El resto es historia. En cuanto al torero que yacía a sus pies moribundo, lo había atropellado un autobús cuando bajaba de un Audi Q7. Ironías de la vida. Queda patente que el transporte público no está hecho para la gente con posibles.

Servicios especiales de feria... Mala cosa, Johnny.

viernes, 1 de mayo de 2009

¡atiende pájaro! #6

Lolo Yeyé estaba harto de limpiarse con una piedra después de defecar. A sus 10 años era algo que no entendía muy bien. Por eso bendijo el día en el que descubrió las bondades de bañarse en la alberca después de aliviarse. Era un tipo ingenioso el chaval. Por desgracia, no todo el mundo lo veía así. Su padre se enteró y su sentido del humor no abarcaba el amplio espectro del hijo. Solo tuvo que acecharlo en lo alto de la colina y en cuanto Lolo empezó a obrar sus milagros salió de su escondite para asombro de nuestro héroe, el cual no tuvo más remedio que correr colina abajo perseguido por un progenitor furioso que le daba de hostias mientras cada cierto espacio, el hijo soltaba parte de su valiosa carga. Por supuesto la persecución acabó con Lolo tirándose en la alberca.

Y es que, ¡la higiene es lo primero!

lunes, 30 de marzo de 2009

¡atiende, pájaro! #5

Orangután Jones no era un tipo simpático. Por eso cuando Minnie le dijo eso de "Hueles raro" con ese tono agudo tan irritante, frunció el entrecejo y murmuró: "Pero si me he lavado. Será el dedo". La ocasión la pintaban calva para que Minnie apostillara, "Ya te has metido el dedo en el culo, ¿no?"..........................................

"¿Yo?..... Mmmmmm.... eh.
..... no."

Mala cosa, Orangután.

miércoles, 25 de marzo de 2009

¡atiende, pájaro! #4

Johnny se buscó un rincón oscuro en su hogar. Estaba solo. Bueno, también estaba su mujer, pero eso no contaba. En medio de la noche se preparó.... ¡Prrrrrrrrrrrrrrrrrrrrrrrrt! Un cuesco monumental rasgó el silencio. Se quedó callado aguantando la respiración.

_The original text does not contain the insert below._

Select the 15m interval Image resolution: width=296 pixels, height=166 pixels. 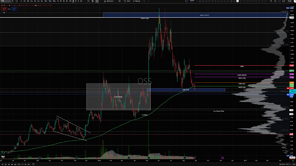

A los 5 segundos, una respuesta..... "¡Yeah!".

Mala cosa, Johnny.

viernes, 13 de marzo de 2009

¡atiende, pájaro! #3

Es curiosa la variedad de comparativos que nos ofrece el lenguaje popular para acabar la frase, "tener más mierda que..."

Ahí van algunas:

- la barriga'una burra
- el sobaco'una mona
- el palillo'una jaula
- la bombilla'una cuadra
- el palo'un gallinero
- los huevos'un manco

El ingenio popular no tiene límites para las cosas importantes. Se ve que la roña siempre nos va a obsesionar (a algunos más que a otros).

miércoles, 4 de febrero de 2009

¡atiende, pájaro! #2


Si tienes la costumbre de ponerte un trozo de papel higiénico en el culo después de acabar ciertas necesidades y haberte limpiado (por los restos, se entiende) no uses calzoncillos de este tipo.....................................................................

Se te puede caer por la pernera del pantalón y eso nunca queda demasiado bien.

¡atiende, pájaro! #1

Si te separas los cachetes con las dos manos mientras te pees no sonará, lo cual no tiene por qué ser bueno, aunque puede ser útil según la situación.